### Text provided
## begin

Why Coworking is Smart

Imagine going to work at a place that inspires you. A place that doesn’t just provide you with a desk and computer, but with an environment that lights you up from the inside out. A place you want to go, something that feels as new and fresh as the ideas in your head.

SmartWork Monnaie

Sound great?

If your head is nodding, it turns out that you are not alone.

A large population of entrepreneurs and imaginative CEOs are trading in traditional work places and discovering alternative solutions. And while working from home might seem like an easy solution, it turns out that a home office isn’t as dreamy as it sounds.

Many entrepreneurs, freelancers and start-ups have tested the “work from home” model, only to discover that it is isolating, distracting, and draining. It’s difficult to switch from “home” brain to “work” brain or, in other words, it’s hard to know when to start working and when to stop.

So what are smart business-minded individuals doing instead?

## end

### Exercise set
**1)** Does each statement below agree with the coworking article? Answer yes or no for each, and quote the words from the article that decide it.
(a) The article says a home office is as dreamy as it sounds.
(b) According to the article, people who tried working from home found it isolating.
(c) The article says only freelancers have tried the work-from-home model.
**2)** Can you write what comes next in the coworking article, picking up after its final sentence?

### Given data
## begin

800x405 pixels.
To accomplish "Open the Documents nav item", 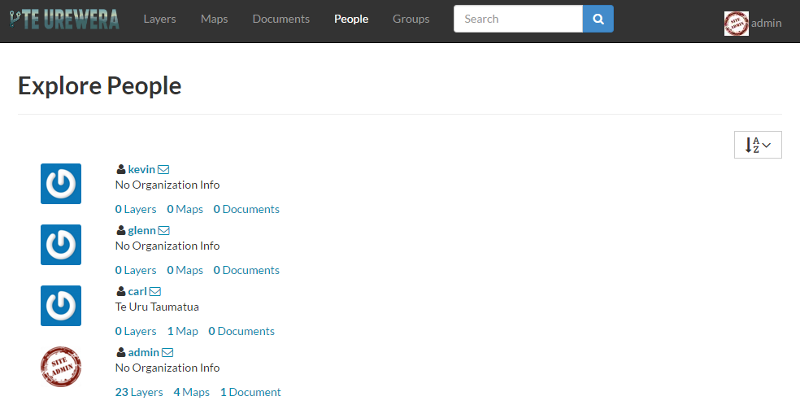I will coord(281,19).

## end

### Expected outputs
**1)**
(a) No: "a home office isn’t as dreamy as it sounds."
(b) Yes: "only to discover that it is isolating, distracting, and draining."
(c) No: "Many entrepreneurs, freelancers and start-ups have tested the “work from home” model"

**2)**
A new model is sweeping the globe and it is revolutionizing the way individuals work. Coworking is an opportunity for people to enjoy the energy that comes from working in a group environment without compromising on location or amenities.

Instead of being wholly responsible for the cost of renting a prime office space, coworking allows workers to split the cost, making the best places in the city affordably within reach. Other benefits of coworking include getting out of the home (i.e. clear lines drawn between personal life and business life) and being a part of a bustling, dynamic workspace.

Several companies around the world are offering these coworking solutions, making it as simple as just paying a small membership fee monthly or quarterly. That means that all you have to do is show up.

Why People Thrive in Coworking Spaces?

Coworking is smart for many reasons. Harvard Business Review published research studying why people thrive in coworking spaces. Here is an overview of key benefits that were identified:

“Unlike a traditional office, coworking spaces consist of members who work for a range of different companies, ventures, and projects. Because there is little direct competition or internal politics, they don’t feel they have to put on a work persona to fit in. Working amidst people doing different kinds of work can also make one’s own work identity stronger”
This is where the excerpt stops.